Beiträge als Haupteinnahmequelle für Vergütungszahlungen

Damit ein Schneeballsystem im Sinne der EU- Richtlinie über unlautere Geschäftspraktiken (Richtlinie 2005/29/EG) vorliegt und es unter allen Umständen und ohne Einzelfallbeurteilung verboten werden kann (Anhang 1), muss der Verbraucher die Möglichkeit vor Augen haben, eine Vergütung zu erzielen, die hauptsächlich durch die Einführung neuer Verbraucher in ein solches System und weniger durch den Verkauf und Verbrauch von Produkten zu erzielen ist. Es liegt in der Natur eines Schneeballsystems, dass die Beiträge von neuen Teilnehmern gerade die entscheidende Quelle für die Finanzierung der Vergütungen schon bestehender Mitglieder ist. Die Beiträge und Vergütungen müssen zwingend zusammenhängen. Umgekehrt könnte man sagen, dass kein Schneeballsystem vorliegt, wenn die Vergütungen aus Mitteln bezahlt werden, die aus einer tatsächlichen wirtschaftlichen Tätigkeit stammen. Der EuGH hält zum Schluss seiner Beurteilung fest, dass im vorliegenden Fall die 4finance ein Absatzförderungssystem geschaffen hat, in dem die neuen Teilnehmern beim Eintritt ins System zwar einen finanziellen Beitrag entrichten müssen, dieser aber, aufgrund seiner geringen Höhe, nur in einem äusserst geringen Umfang (wenn überhaupt?!) an die Finanzierung der ausbezahlten Vergütungen beitragen kann. Die Voraussetzungen eines Schneeballsystems dürften daher eher nicht erfüllt sein. Mit dieser Erkenntnis wird der Fall zur finalen Beurteilung an den Obersten Verwaltungsgerichtshof Litauen zurückgegeben.

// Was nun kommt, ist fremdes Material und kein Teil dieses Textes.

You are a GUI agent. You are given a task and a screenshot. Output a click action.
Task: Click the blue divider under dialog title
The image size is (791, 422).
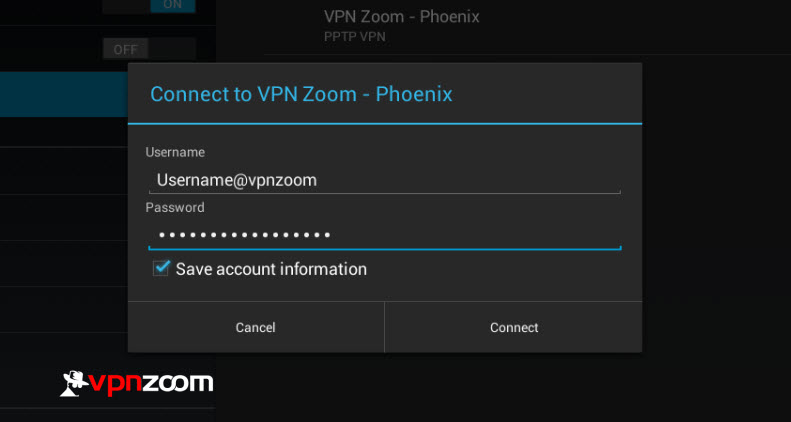(385, 123)
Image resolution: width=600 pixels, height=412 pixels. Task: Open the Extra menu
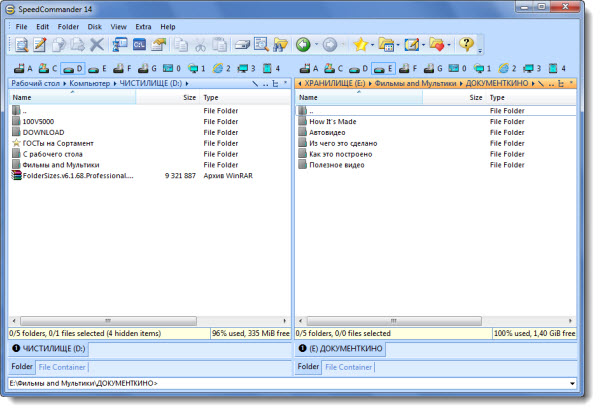coord(144,26)
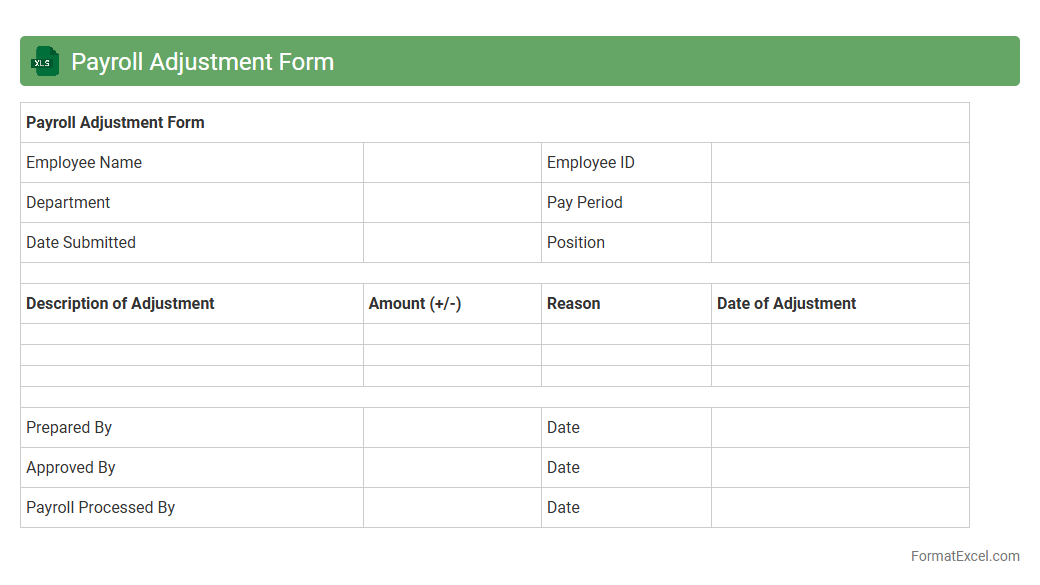Screen dimensions: 1040x585
Task: Click the Prepared By signature cell
Action: click(x=452, y=428)
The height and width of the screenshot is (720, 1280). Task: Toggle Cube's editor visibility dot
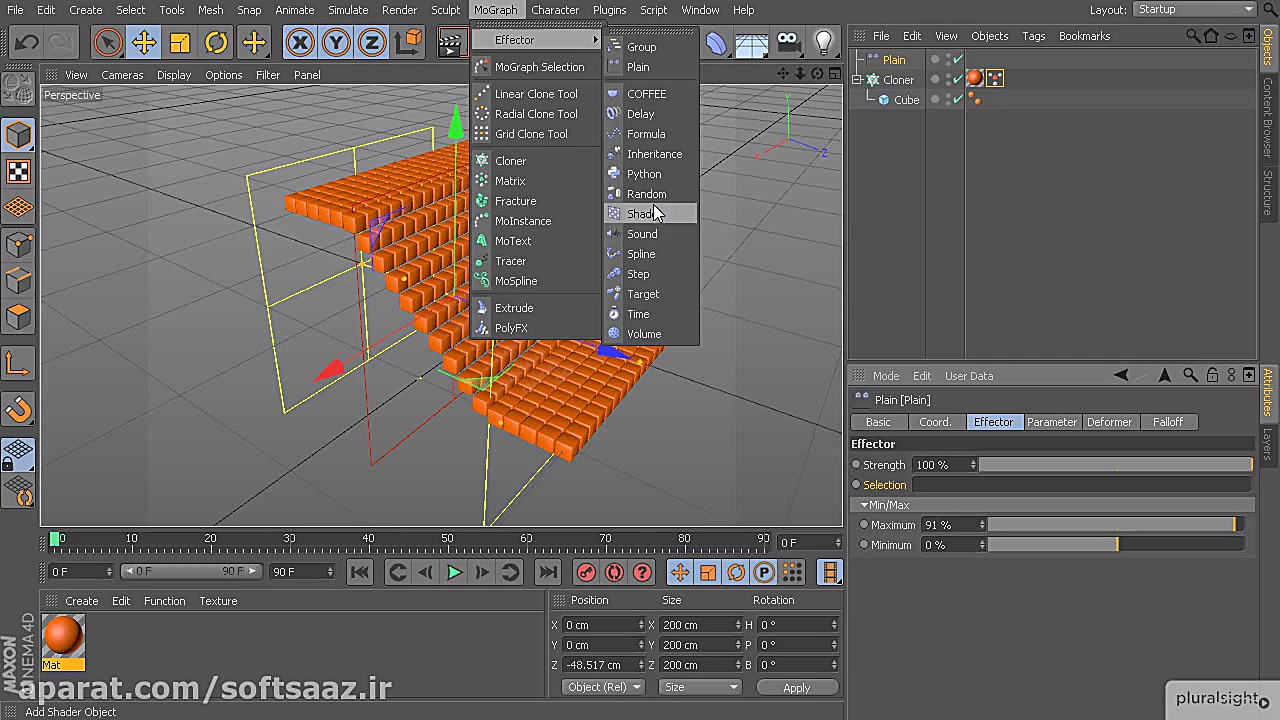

Fazit mit Blick auf die Schweiz

Auch der schweizerische Gesetzgeber äussert sich zum Schneeballsystem. Das Bundesgesetz gegen den unlauteren Wettbewerb erwähnt in der relevanten Bestimmung (Art. 3 Abs. 1 lit. r UWG) die Entrichtung einen Beitrages nicht wortwörtlich, ist also vergleichbar mit der litauischen oder deutschen Umsetzung der EU-Richtlinie. Entscheidend ist aber auch nach Schweizer Recht, dass eine Prämie in Aussicht gestellt wird, deren Auszahlung hauptsächlich durch das Einbringen neuer Mitglieder ins System und weniger durch den Verkauf oder Verbrauch von Waren oder Leistungen, ausgelöst wird. So wird wohl auch darauf abgestellt, dass in einem Schneeballsystem gerade keine tatsächliche wirtschaftliche Leistung erbracht wird, sondern einzig die Beiträge der neu eingebrachten Teilnehmer, dem System neue finanzielle Mittel zuführen. Damit dürfte in der Schweiz gelten was auch in Europa gilt, – nämlich, dass weniger die Höhe der Beiträge, als viel mehr deren Zusammenhang mit den ausbezahlten Prämien ausschlaggebend für den Bestand eines Schneeballsystems ist.